**Description of the task**
Pick up the film listings where they stop and carry them on.

#### Page excerpt ####

Gabrielle (Gabrielle Marion-Rivard) is a 22-year-old woman with Williams syndrome, a genetic disorder that often slows cognitive skills while increasing sociability and musical talent. She sings in a Montreal choir with other disabled adults, where she meets and falls in love with the dashingly handsome Martin (Alexandre Landry). The bliss of first love is interrupted, however, by Martin’s interfering mother (Marie Gignac), who worries that special needs individuals aren’t sufficiently fit for romantic relationships. What emerges in Louise Archambault’s sweet, unassuming and confidently directed film is a portrait of a young woman fighting, in her own way, for acceptance and independence, and for her right to experience life’s highs and lows — with joy, pain, confusion and eventual understanding.

Heatstroke — Directed by Evelyn Maude Purcell; Co-Written by Anne Brooksbank and Evelyn Maude Purcell

A female aid worker (Svetlana Metkina) is put to the ultimate test of survival when her boyfriend (Stephen Dorff) is murdered on a research trip in the desolate African desert, and she is tasked with traversing the harsh terrain in order to protect his willful teenage daughter (Maisie Williams) and evade his killers.

July 11

Land Ho! — Co-Written and Co-Directed by Martha Stephens

A pair of 60-something ex-brothers-in-law (Paul Eenhoorn and Earl Lynn Nelson) set off on a road trip through Iceland, hoping to reclaim their youth. Their picaresque adventures, from trendy Reykjavík to rugged outback, are a throwback to classic bawdy road comedies as well as a candid exploration of aging, loneliness, and friendship.

July 18

A Five Star Life — Directed by Maria Sole Tognazzi; Co-Written by Francesca Marciano and Maria Sole Tognazzi

Irene (Margherita Buy, The Red and the Blue) spends her glamorous life traveling around the world to the best hotels, methodically judging their standards in every fastidious respect. Her elaborate reports detail and rate everything from the service, to the temperature of the soup, to the clarity of the wine glasses. However, she remains content and supremely unaware of the glaring imperfections in her own life, or lack of personal life. When her long-standing friend Andrea (Stefano Accorsi) announces that he has unexpectedly made his latest one-night-stand pregnant, Irene’s complacency is shattered. To further add insult to injury, she learns her sister Silvia (Fabrizia Sacchi) is experiencing serious marital difficulties. In addition, Irene is overloaded with work and when on a stop-over in Morocco a hopeful would-be romance is crushed when she learns that the suitor is, in fact, already taken. Irene is challenged to balance her work and personal life, and deal with the more conventional expectations of society.

#### Extracted data ####

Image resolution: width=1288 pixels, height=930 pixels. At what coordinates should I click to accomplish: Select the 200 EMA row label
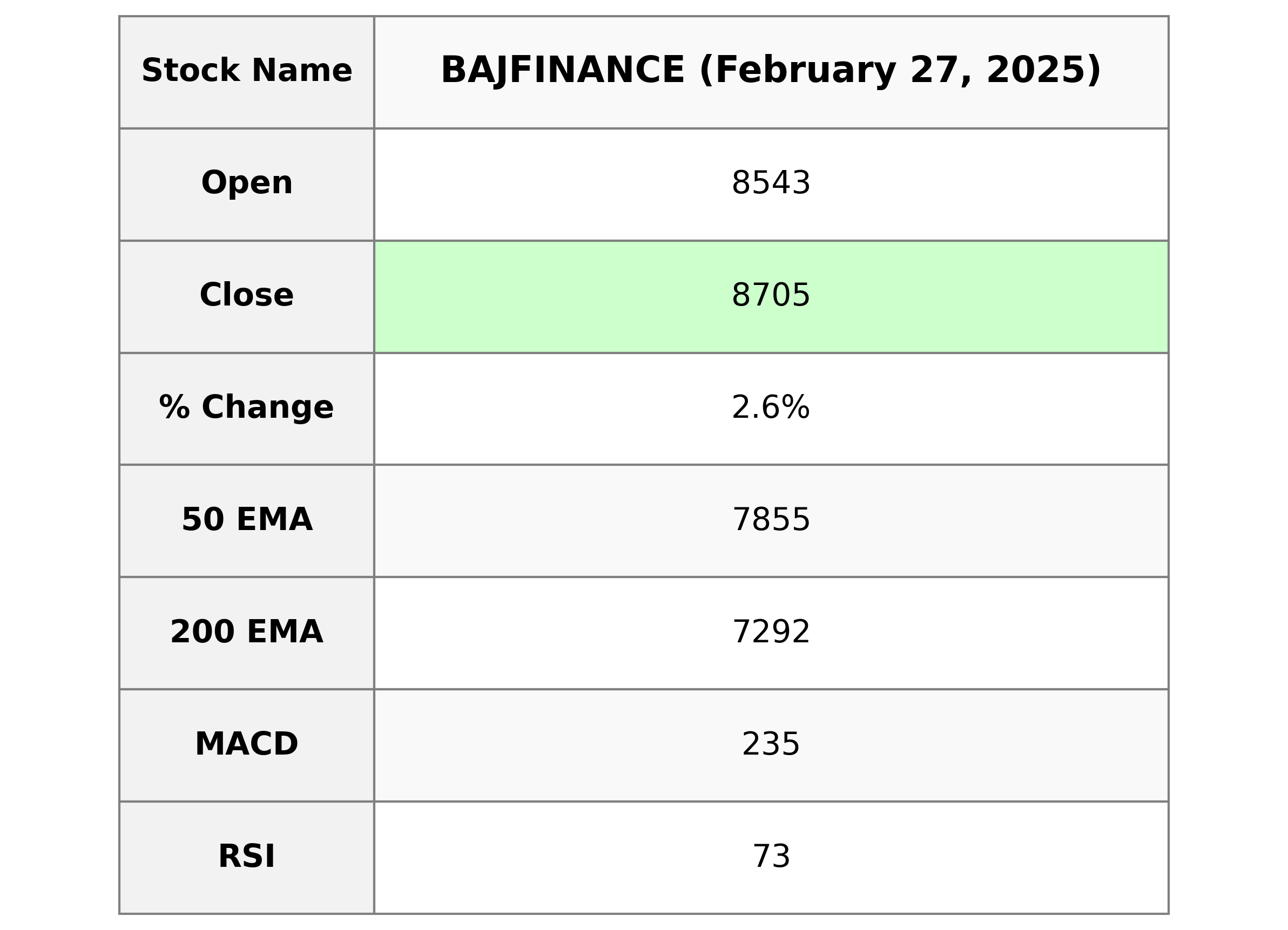(x=246, y=632)
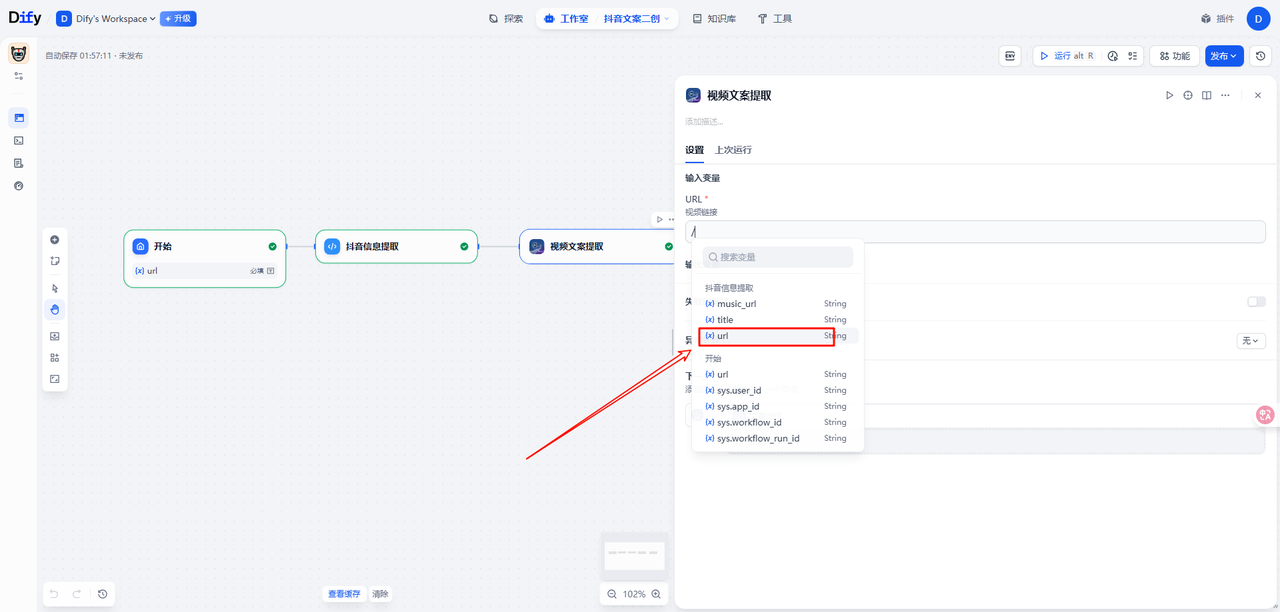This screenshot has width=1280, height=612.
Task: Open version history icon beside 发布
Action: [1260, 56]
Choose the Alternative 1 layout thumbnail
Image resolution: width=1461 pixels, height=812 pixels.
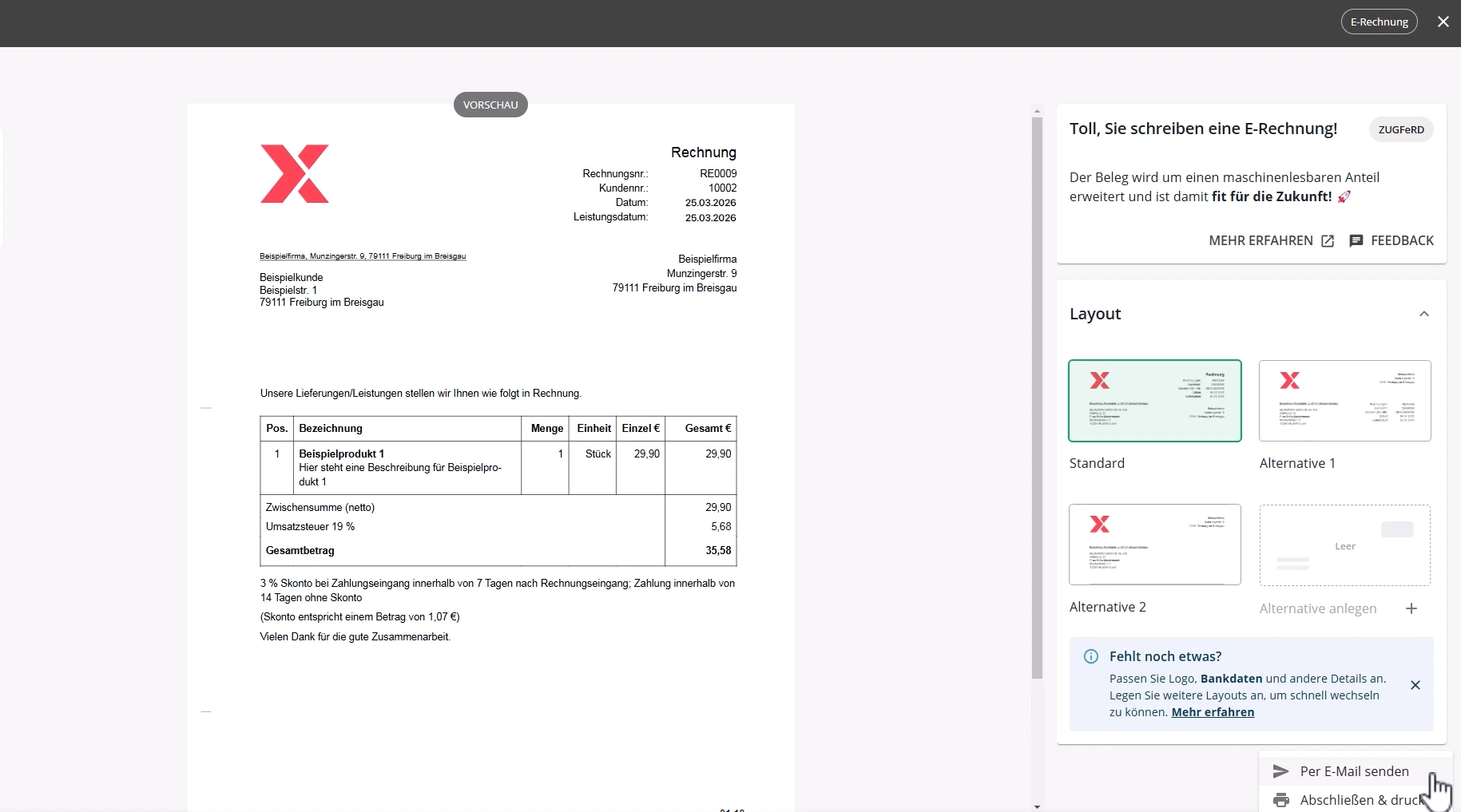[1344, 401]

####

**Task answer**
July 25

Very Good Girls — Written and Directed by Naomi Foner

Best friends Lily (Dakota Fanning) and Gerry (Elizabeth Olsen), home for one last New York summer, make a pact to lose their virginity before leaving for college. But when they both fall for the same handsome artist (Boyd Holbrook) and Lily starts seeing him in secret, a lifelong friendship is tested. With Demi Moore, Richard Dreyfuss, Ellen Barkin, Peter Sarsgaard, and Clark Gregg, and featuring new music by Rilo Kiley’s Jenny Lewis.

Lucy

From La Femme Nikita and The Professional to The Fifth Element, writer/director Luc Besson has created some of the toughest, most memorable female action heroes in cinematic history. Now, Besson directs Scarlett Johansson in Lucy, an action-thriller that tracks a woman accidentally caught in a dark deal who turns the tables on her captors and transforms into a merciless warrior evolved beyond human logic.

Step Up: All In — Directed by Trish Sie

In the next exciting chapter of the international phenomenon Step Up, all-stars from previous installments come together in glittering Las Vegas, battling for a victory that could define their dreams and their careers.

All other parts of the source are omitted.